Since 2006 and the launch of PLOS ONE, the number of open-access mega-journals (OAMJs) has been steadily increasing. In a recent article, Simon Wakeling and colleagues present a bibliometric analysis of eleven leading OAMJs.
For the analysis, mega-journals were identified using a modified version of criteria first suggested by Björk. The primary criteria being big publishing volume (or at least aiming to achieve this), peer review that takes account of scientific soundness only, without consideration of originality or significance, a broad subject area, and full open access with publication funded by article processing charges. Key characteristics, namely journal output, author characteristics, subject areas and citation profile were then evaluated for each selected OAMJ.

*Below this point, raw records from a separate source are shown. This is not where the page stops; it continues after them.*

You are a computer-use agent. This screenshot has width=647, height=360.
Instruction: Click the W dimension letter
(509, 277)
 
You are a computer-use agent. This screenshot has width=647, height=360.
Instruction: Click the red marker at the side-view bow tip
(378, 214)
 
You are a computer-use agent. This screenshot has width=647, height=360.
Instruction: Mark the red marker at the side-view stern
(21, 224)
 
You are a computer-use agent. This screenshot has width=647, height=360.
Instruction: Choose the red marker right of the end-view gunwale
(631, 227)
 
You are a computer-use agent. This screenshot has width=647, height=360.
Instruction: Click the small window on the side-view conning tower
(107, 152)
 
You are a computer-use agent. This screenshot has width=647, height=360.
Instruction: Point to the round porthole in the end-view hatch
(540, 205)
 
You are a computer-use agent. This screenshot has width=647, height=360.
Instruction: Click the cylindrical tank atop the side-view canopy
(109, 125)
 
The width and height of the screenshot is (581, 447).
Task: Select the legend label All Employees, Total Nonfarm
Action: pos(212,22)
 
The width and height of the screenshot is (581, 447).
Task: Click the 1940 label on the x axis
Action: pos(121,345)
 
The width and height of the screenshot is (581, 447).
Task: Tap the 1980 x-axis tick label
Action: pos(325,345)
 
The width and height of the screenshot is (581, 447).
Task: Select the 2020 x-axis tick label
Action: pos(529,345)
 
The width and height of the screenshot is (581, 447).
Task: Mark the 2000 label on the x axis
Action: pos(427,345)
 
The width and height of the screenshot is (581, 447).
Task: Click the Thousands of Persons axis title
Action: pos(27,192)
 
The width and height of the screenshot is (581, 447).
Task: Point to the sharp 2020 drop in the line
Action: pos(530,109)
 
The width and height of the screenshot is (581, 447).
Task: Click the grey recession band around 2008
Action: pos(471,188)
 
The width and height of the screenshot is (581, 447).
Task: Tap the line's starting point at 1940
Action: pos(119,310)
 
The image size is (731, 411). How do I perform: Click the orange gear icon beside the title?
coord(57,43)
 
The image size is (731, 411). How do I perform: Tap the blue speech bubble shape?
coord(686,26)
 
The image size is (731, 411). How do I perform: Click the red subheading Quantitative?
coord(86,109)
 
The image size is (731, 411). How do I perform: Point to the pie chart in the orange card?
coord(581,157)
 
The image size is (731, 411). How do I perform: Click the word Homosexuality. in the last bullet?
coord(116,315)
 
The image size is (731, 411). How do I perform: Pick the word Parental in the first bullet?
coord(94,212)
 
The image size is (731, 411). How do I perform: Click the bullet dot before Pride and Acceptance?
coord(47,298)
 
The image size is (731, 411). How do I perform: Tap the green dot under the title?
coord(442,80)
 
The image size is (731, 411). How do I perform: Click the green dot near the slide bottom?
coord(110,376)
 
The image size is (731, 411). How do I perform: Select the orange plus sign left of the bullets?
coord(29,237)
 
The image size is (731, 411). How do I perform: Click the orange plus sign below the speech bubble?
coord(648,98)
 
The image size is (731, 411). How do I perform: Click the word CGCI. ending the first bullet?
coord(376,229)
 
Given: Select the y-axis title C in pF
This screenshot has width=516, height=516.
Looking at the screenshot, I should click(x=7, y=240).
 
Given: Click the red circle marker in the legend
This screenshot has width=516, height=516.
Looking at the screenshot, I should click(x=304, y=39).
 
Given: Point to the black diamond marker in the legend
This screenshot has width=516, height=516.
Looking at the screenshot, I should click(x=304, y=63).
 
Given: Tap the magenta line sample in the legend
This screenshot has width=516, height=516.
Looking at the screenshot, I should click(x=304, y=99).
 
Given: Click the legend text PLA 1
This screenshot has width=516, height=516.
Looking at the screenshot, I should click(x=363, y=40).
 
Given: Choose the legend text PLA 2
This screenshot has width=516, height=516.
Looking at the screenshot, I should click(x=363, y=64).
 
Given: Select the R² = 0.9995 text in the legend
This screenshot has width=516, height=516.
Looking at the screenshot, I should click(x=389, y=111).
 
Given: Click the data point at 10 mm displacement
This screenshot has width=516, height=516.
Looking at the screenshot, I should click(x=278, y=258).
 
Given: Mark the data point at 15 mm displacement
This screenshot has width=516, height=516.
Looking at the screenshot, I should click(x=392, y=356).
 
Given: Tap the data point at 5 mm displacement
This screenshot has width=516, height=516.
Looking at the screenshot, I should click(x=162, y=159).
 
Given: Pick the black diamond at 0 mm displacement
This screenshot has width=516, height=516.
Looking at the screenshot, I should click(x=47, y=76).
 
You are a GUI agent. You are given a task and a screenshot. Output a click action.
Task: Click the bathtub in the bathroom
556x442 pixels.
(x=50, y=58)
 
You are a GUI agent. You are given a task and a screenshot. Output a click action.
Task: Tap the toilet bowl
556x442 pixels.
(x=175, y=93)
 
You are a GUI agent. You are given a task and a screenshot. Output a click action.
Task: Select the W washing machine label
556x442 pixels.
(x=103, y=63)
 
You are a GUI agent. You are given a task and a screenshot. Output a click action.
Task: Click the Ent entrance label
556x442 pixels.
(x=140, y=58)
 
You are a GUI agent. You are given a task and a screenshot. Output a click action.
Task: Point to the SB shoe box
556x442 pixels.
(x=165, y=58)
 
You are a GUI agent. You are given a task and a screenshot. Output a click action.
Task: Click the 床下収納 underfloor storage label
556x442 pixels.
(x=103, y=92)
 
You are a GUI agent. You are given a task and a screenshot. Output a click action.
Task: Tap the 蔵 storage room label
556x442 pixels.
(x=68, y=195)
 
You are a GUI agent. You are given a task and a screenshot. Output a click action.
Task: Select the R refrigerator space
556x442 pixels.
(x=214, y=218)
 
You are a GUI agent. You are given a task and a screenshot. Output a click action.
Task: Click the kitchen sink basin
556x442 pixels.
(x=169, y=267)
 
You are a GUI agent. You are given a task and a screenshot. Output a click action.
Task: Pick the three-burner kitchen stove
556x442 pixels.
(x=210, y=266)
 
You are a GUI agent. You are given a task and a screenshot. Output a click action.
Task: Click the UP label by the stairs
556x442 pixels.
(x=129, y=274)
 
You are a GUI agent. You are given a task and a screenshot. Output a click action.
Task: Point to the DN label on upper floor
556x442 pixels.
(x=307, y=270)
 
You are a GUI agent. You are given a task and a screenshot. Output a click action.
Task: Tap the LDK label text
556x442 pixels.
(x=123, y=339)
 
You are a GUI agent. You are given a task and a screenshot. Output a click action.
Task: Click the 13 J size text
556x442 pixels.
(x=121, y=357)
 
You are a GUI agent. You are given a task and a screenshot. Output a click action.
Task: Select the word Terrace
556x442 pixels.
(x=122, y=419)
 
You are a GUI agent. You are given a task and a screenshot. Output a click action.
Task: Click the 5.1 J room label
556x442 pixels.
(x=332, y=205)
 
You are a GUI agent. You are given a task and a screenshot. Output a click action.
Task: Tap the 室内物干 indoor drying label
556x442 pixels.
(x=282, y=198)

The total output of the eleven mega journals grew by 14.9% between 2014 and 2015 with growth mainly attributable (85%) to the increased output of Scientific Reports and Medicine. The authors found that the geographic distribution of authors varied widely, with many journals (particularly Scientific Reports and Medicine) having a high proportion of Chinese authors, reflecting the relatively recent expansion in that country’s scholarly output. Subject scope also varied between the journals, with several journals accepting a high number of articles relating to certain sub-disciplines. Scientific Reports was found to be the most highly cited mega-journal, while for five of the journals examined, over half of all articles published in 2013 received fewer than three citations.
Wakeling et al conclude that while a ‘typical’ mega-journal does not exist, the term OAMJ remains a useful umbrella term for grouping journals which share a set of key characteristics. They highlight that a better understanding of OAMJ publishers’ long-term strategic aims and of academics’ perceptions of OAMJs would provide greater insight into future role of mega-journals in scholarly communication.